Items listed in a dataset
▼
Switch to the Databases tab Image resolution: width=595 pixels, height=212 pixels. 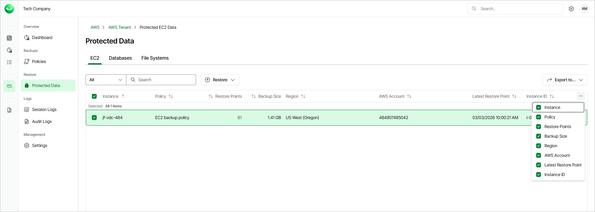120,58

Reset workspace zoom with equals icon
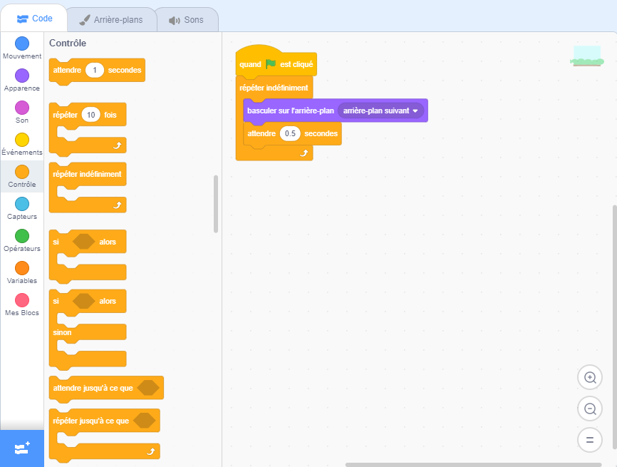click(x=589, y=440)
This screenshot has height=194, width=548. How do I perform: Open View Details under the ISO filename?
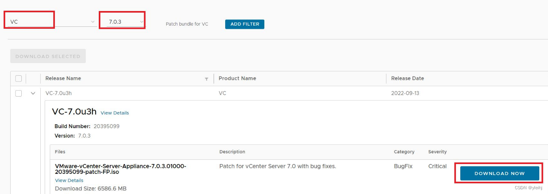(x=69, y=180)
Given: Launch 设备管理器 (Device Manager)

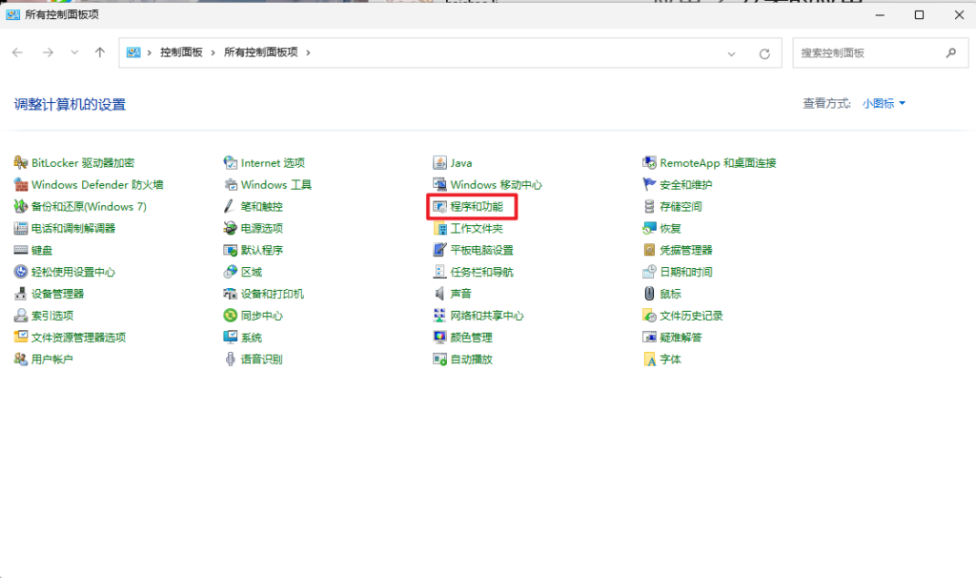Looking at the screenshot, I should click(x=57, y=293).
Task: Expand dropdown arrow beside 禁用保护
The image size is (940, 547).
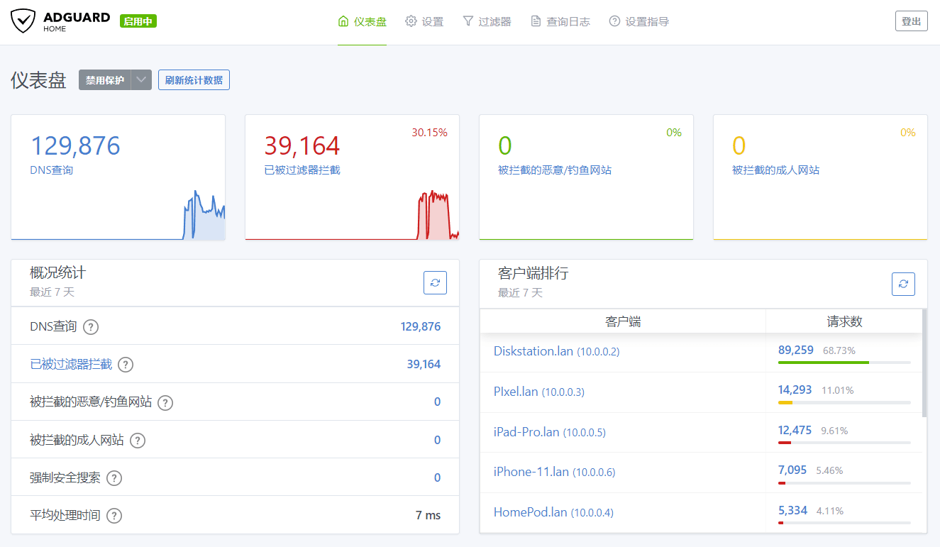Action: click(x=142, y=80)
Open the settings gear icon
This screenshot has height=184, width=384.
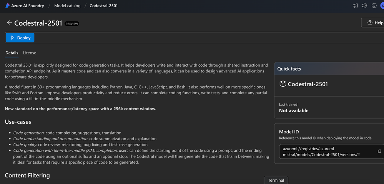click(x=365, y=6)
▲
What the task requires >>
Extract precisely the lines beginning at the line containing "Reset workspace zoom with equals icon" and ending at the last line of the entries above, exactly as written and with no pictures.

Solution below >>
Reset workspace zoom with equals icon
click(x=589, y=440)
This screenshot has height=194, width=548. How do I perform: Open View Details under the ISO filename?
(x=69, y=180)
Given: Launch 设备管理器 (Device Manager)

Looking at the screenshot, I should click(x=57, y=293).
Task: Expand dropdown arrow beside 禁用保护
The image size is (940, 547).
Action: click(x=142, y=80)
Open the settings gear icon
This screenshot has height=184, width=384.
click(x=365, y=6)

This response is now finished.